El jefe de Gabinete, Manuel Adorni, confirmó que el Gobierno enviará en los próximos días al Congreso un proyecto para reformar la Ley de Salud Mental. El anuncio se produce en un momento delicado para el funcionario, atravesado por una investigación judicial por presunto enriquecimiento ilícito.
En los próximos días estaremos enviando al Congreso de la Nación la nueva ley de salud mental.
— Manuel Adorni (@madorni) April 7, 2026
Fin.
La iniciativa busca introducir cambios de fondo en el sistema vigente, especialmente en lo referido a las internaciones involuntarias. Según adelantó el Ejecutivo, se ampliarán los criterios para intervenir en situaciones de riesgo y se incorporará una mayor participación del Poder Judicial en estos procesos.
Otro punto central es la redefinición de los espacios de atención. El proyecto dejaría de limitar las internaciones a hospitales generales y habilitaría el uso de “instituciones adecuadas”, lo que abre la puerta a la continuidad o creación de establecimientos especializados, como neuropsiquiátricos.
También se modificarán las condiciones de externación. El criterio actual, basado en la existencia de un “riesgo cierto e inminente”, sería reemplazado por una evaluación más amplia sobre el cese de las condiciones que motivaron la internación. Este cambio podría derivar en estadías más prolongadas dentro del sistema.
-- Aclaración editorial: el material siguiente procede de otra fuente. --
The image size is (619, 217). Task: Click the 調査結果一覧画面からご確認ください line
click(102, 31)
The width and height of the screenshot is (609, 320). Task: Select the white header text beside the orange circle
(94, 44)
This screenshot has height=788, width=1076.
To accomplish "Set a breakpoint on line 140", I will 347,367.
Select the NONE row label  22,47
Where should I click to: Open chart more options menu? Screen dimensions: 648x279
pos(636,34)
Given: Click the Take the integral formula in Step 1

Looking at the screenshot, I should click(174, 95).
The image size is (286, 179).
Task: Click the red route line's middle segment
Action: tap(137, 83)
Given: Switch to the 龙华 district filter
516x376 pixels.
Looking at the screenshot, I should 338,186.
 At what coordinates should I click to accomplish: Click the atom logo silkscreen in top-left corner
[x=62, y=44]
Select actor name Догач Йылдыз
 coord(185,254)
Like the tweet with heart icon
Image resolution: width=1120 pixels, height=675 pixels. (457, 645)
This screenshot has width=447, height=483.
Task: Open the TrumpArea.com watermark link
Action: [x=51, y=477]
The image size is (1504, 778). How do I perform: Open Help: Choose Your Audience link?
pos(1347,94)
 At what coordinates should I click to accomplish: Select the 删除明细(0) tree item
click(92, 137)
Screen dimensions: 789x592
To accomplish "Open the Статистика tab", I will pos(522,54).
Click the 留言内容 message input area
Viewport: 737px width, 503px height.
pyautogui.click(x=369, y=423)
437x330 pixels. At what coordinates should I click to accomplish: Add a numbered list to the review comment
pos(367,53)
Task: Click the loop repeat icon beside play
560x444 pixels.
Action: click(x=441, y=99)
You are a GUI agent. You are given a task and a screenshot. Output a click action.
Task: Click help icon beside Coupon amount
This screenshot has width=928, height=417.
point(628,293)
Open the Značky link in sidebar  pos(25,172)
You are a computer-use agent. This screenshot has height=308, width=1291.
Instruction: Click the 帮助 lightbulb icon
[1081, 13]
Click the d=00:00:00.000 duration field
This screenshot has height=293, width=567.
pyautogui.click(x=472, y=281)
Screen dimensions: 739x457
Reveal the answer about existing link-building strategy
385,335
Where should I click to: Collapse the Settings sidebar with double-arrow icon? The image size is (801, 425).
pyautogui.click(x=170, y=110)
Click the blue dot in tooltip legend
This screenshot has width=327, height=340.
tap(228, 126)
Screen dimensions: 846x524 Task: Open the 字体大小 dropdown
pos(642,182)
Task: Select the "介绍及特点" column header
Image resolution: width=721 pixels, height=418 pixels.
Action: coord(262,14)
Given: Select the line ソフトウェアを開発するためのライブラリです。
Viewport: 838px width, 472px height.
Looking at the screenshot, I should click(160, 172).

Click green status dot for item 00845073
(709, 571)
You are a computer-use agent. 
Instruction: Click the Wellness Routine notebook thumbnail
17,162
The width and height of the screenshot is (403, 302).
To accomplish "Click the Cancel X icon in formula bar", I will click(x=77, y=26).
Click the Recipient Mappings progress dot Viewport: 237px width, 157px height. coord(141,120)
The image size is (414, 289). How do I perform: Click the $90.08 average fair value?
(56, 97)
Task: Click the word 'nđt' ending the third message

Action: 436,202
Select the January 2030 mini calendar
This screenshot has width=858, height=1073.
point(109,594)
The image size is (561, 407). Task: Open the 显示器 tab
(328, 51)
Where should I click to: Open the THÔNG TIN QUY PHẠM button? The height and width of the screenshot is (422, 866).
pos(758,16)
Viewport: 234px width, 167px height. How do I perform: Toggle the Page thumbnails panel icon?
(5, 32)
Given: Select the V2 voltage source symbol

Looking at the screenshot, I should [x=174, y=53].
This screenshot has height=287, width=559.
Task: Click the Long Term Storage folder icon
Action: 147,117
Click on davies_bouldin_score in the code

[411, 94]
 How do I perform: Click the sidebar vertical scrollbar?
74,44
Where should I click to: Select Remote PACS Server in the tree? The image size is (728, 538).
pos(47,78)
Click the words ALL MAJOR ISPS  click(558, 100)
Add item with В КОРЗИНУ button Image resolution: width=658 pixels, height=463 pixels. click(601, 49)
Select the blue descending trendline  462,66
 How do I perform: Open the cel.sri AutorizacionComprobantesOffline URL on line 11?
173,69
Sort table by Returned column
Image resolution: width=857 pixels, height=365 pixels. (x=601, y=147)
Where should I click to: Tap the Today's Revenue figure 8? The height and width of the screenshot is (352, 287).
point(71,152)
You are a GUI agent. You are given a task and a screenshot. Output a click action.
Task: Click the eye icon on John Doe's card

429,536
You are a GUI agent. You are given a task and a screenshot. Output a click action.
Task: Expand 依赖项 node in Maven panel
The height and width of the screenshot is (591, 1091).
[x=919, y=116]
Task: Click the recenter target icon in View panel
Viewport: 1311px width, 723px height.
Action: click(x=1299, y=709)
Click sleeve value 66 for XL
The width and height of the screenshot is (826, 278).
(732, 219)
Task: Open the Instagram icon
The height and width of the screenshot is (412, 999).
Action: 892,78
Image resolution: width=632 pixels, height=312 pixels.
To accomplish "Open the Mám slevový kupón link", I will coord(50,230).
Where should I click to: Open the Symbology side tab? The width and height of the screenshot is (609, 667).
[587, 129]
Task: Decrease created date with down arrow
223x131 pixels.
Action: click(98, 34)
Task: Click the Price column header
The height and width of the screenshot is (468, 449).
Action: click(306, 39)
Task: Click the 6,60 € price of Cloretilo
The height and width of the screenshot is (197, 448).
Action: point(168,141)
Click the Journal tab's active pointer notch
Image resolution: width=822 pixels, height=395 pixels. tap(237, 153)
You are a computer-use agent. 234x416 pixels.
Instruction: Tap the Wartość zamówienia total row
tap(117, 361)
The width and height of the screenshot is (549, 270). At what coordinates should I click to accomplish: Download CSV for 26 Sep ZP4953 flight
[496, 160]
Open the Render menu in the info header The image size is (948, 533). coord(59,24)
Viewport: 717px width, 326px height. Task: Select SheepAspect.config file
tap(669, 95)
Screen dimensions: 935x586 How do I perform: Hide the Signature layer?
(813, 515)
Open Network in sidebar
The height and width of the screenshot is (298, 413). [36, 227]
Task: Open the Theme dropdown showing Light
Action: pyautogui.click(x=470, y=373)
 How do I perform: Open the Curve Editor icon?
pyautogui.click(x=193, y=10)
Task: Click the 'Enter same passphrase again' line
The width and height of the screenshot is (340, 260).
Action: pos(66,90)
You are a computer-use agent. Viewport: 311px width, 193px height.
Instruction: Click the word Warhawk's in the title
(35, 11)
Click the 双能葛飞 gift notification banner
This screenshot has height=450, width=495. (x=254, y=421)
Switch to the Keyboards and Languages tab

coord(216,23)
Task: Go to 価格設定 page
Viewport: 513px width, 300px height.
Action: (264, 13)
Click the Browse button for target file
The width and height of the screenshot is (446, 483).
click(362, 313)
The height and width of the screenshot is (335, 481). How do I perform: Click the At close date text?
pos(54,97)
Desde el Gobierno argumentan que la normativa vigente presenta limitaciones para abordar casos complejos y que existe una demanda concreta de familias y profesionales para contar con herramientas más flexibles. En esa línea, el proyecto también propone rediseñar el órgano de control, incorporando perfiles técnicos del ámbito de la salud y el derecho.
El contexto del anuncio no pasa desapercibido. La presentación de la reforma coincide con el avance de la causa judicial que investiga a Adorni, lo que agrega una lectura política sobre el momento elegido para impulsar la iniciativa.
Más allá de eso, el debate de fondo será técnico y político: hasta qué punto ampliar las facultades de internación mejora la respuesta del sistema o abre riesgos en términos de derechos individuales. La discusión, que ya generó controversias en el pasado, promete reactivarse en el Congreso en las próximas semanas.